Исходный текст:
▶

Интересные размышления о чуде предлагал студентам на своих лекциях по инженерной психологии В.П. Зинченко, рассматривая вопросы «взимопонимания» (через «информационные процессы») человека и техники в системах «человек — машина» и «человек — компьютер». В его примере чудом является любой психомоторный акт, выполняемый в соответствии с рожденной в сознании задачей (целью). Сам В.П. Зинченко продемонстрировал это, просто перекладывая книгу с одного края кафедры на другой. Но когда он обратился к аудитории и спросил, «кто воспринял это как чудо», то все промолчали. И тогда он сказал, что «для того, чтобы увидеть в этом чудо, надо быть “посвященным”, то есть понимать, что это — чудо», подчеркивая решающую роль подготовленного наблюдателя. А понимать нужно было лишь то, что связь между сознанием и действием (психомоторным актом) пока еще толком никто не установил, иначе «все чудеса парапсихологии, религии и всяких мистик, тут же и померкли бы…» — добавил он. И хотя В.П. Зинченко рассказывал нам об этом на своих лекциях в конце 90-х годов прошлого столетия, вряд ли этот сложнейший психологический и философский вопрос решен к сегодняшнему дню (ведь по сути это психофизическая и психофизиологическая проблема, представленная у В.П. Зинченко и на инженерно-психологическом уровне). Тем более что сам В.П. Зинченко завершил свои размышления шутливым предостережением: «Если кто-то заявит, что он установил и обосновал эту связь, то смело плюньте ему в бесстыжие глаза и скажите, что я разрешил»… Данный пример показывает, что важна еще и готовность человека — как «посвященного наблюдателя» — увидеть (опознать, идентифицировать) чудо.
О похожем примере рассуждает и М. Мамардашвили, когда сравнивает саму возможность мыслью сдвинуть Луну с орбиты и возможность мыслью заставить двигаться нашу руку. Притом он приводит и другой пример «чуда», когда мы передаем свои мысли другому человеку и заставляем (побуждаем) его сделать что-то реальное [17] (Мамардашвили, 2021). Таким образом, чудеса окружают нас, но мы часто их просто не замечаем. Правда, мы часто обращаем внимание лишь на те чудеса, которые сами не можем сделать, и не видим такой возможности у других, кроме как у Бога, инопланетян или иных высших сил… Можно даже предположить, что в сознании многих людей одно из важнейших отличий Бога от человека в том, что Бог может делать все, а человек — лишь только некоторые чудесные вещи… Но что-то человек все же сделать способен, включая и разные варианты выхода за пределы «запретного» и «невозможного». Даже при неудачной попытке осмыслить взаимосвязь между замыслом (сознанием) и действием (психомоторным актом), о чем говорил В.П. Зинченко, человек (а не только Бог) все же способен часто творить чудеса в реальной жизни, пусть и не всегда успешно.

◀

Условие задания:
Проверьте по отрывку о чуде выше, верны ли утверждения: (a) Зинченко показывал чудо, перекладывая книгу с одного края кафедры на другой; (b) на его вопрос несколько слушателей ответили, что увидели в этом чудо; (c) Мамардашвили сравнивает возможность мыслью сдвинуть Луну с орбиты и возможность мыслью двинуть рукой. Ответьте на каждое «да» или «нет» и дословно приведите решающие слова отрывка.

Данные для анализа:
▶

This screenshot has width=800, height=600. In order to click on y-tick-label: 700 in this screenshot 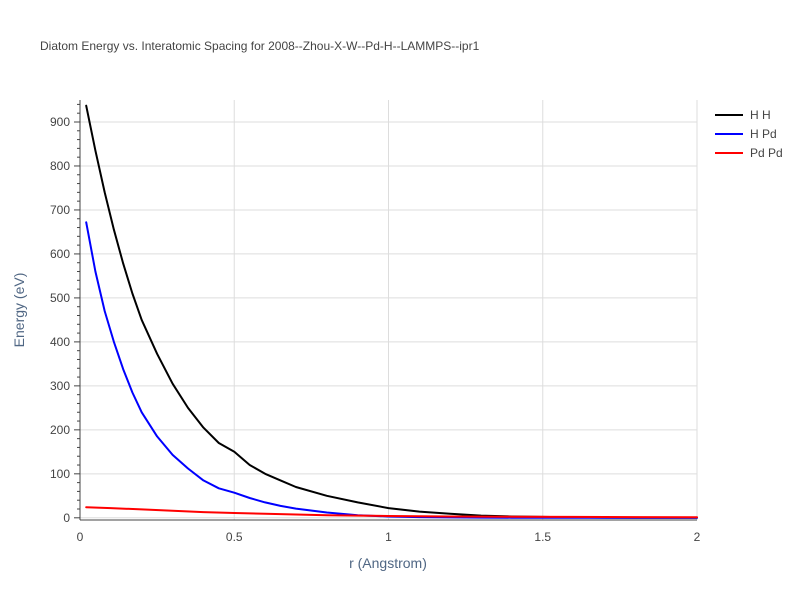, I will do `click(60, 210)`.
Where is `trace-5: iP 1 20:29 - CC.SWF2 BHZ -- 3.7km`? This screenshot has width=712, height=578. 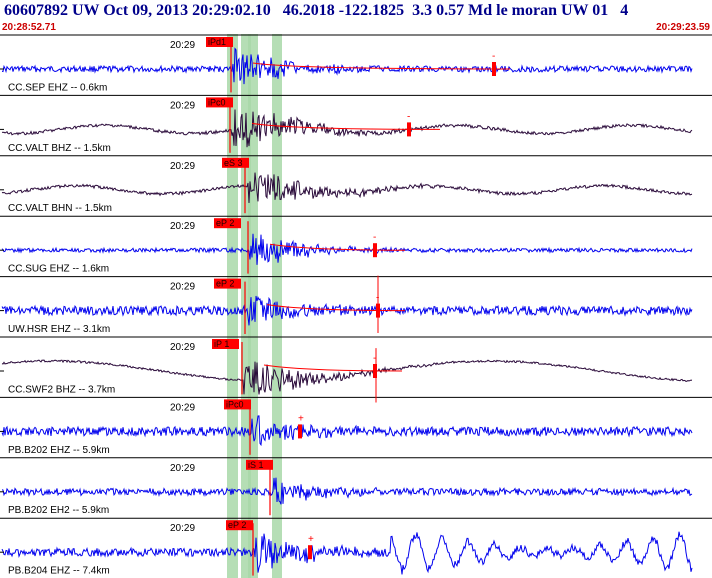
trace-5: iP 1 20:29 - CC.SWF2 BHZ -- 3.7km is located at coordinates (356, 366).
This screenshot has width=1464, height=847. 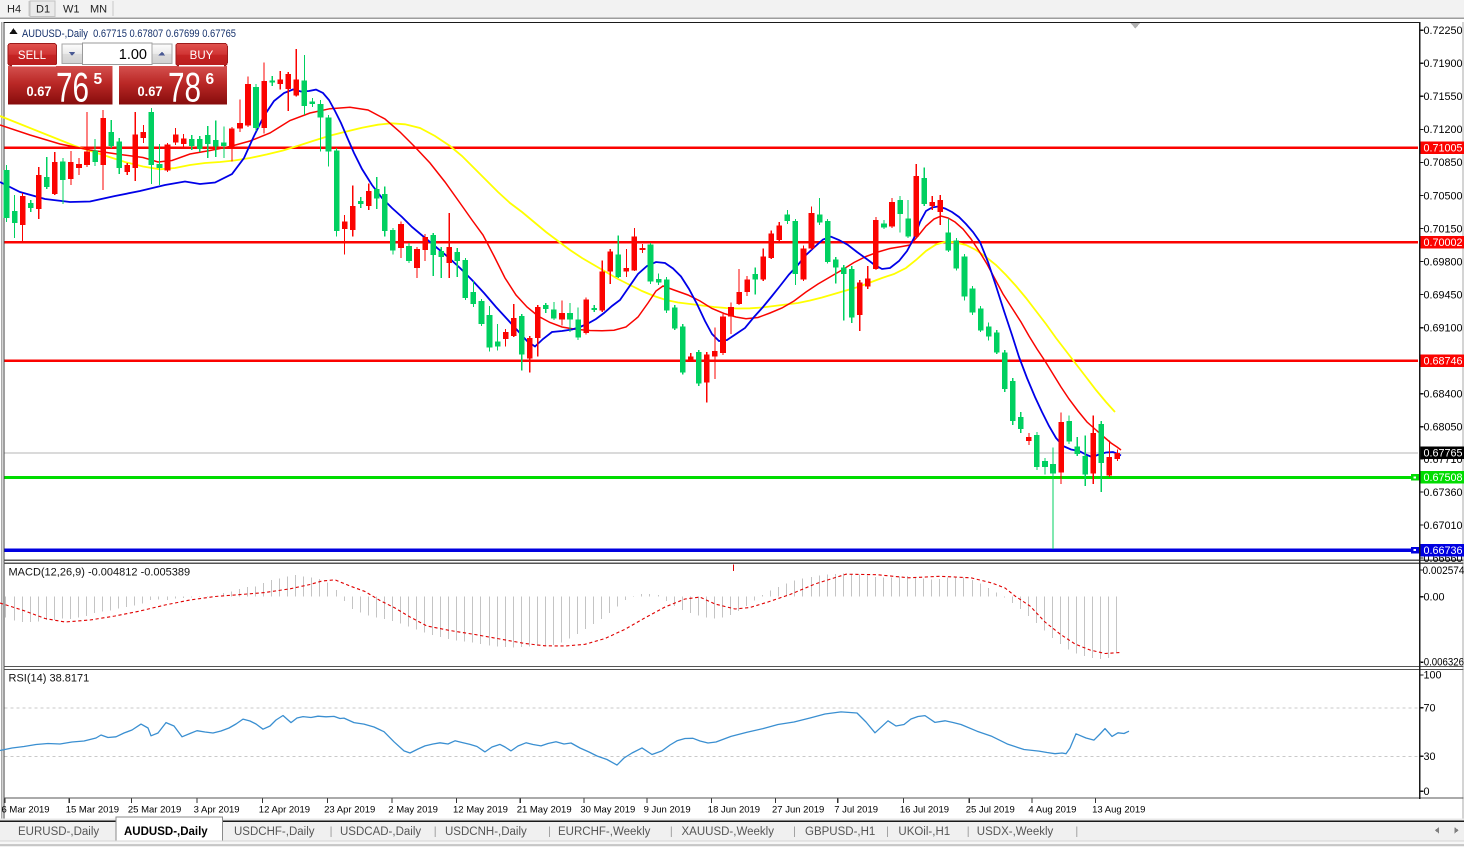 What do you see at coordinates (668, 810) in the screenshot?
I see `svg-text: 9 Jun 2019` at bounding box center [668, 810].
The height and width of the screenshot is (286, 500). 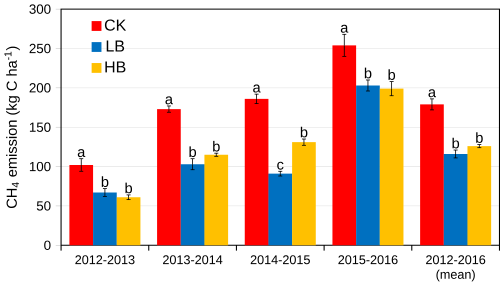 What do you see at coordinates (44, 206) in the screenshot?
I see `y-tick-label: 50` at bounding box center [44, 206].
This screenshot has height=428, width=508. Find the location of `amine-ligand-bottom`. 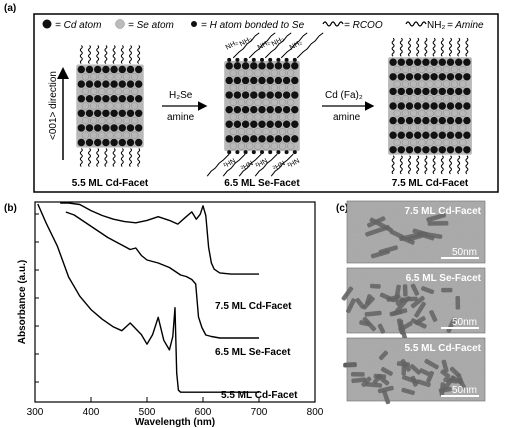

amine-ligand-bottom is located at coordinates (282, 165).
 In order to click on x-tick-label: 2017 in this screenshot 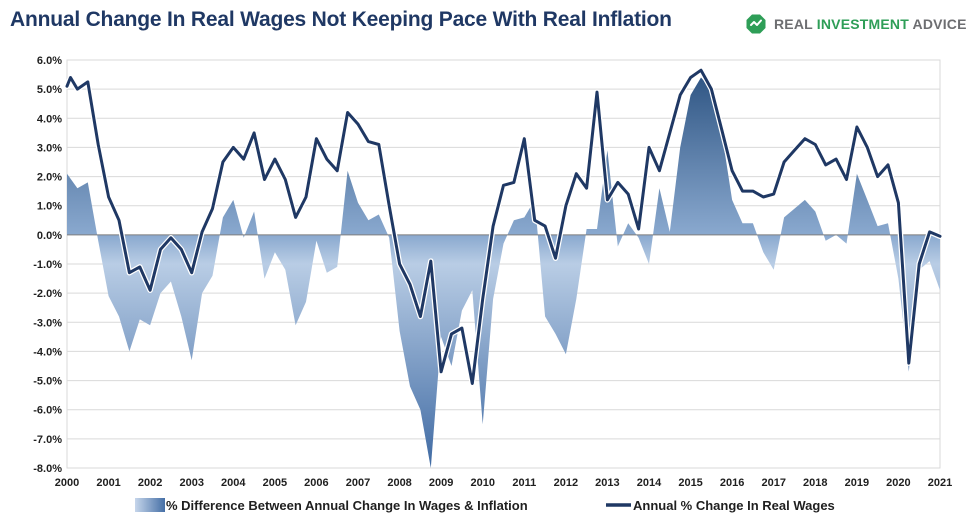, I will do `click(773, 483)`.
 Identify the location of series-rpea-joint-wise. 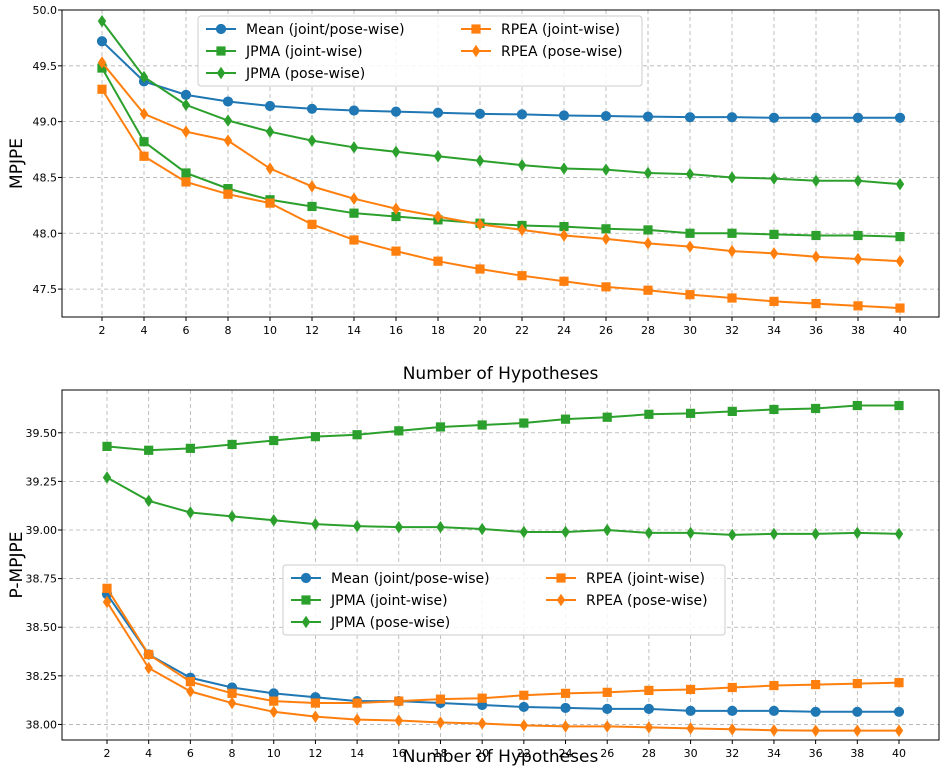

◀

Решение:
(a) Да: «Сам В.П. Зинченко продемонстрировал это, просто перекладывая книгу с одного края кафедры на другой».
(b) Нет: «то все промолчали».
(c) Да: «сравнивает саму возможность мыслью сдвинуть Луну с орбиты и возможность мыслью заставить двигаться нашу руку».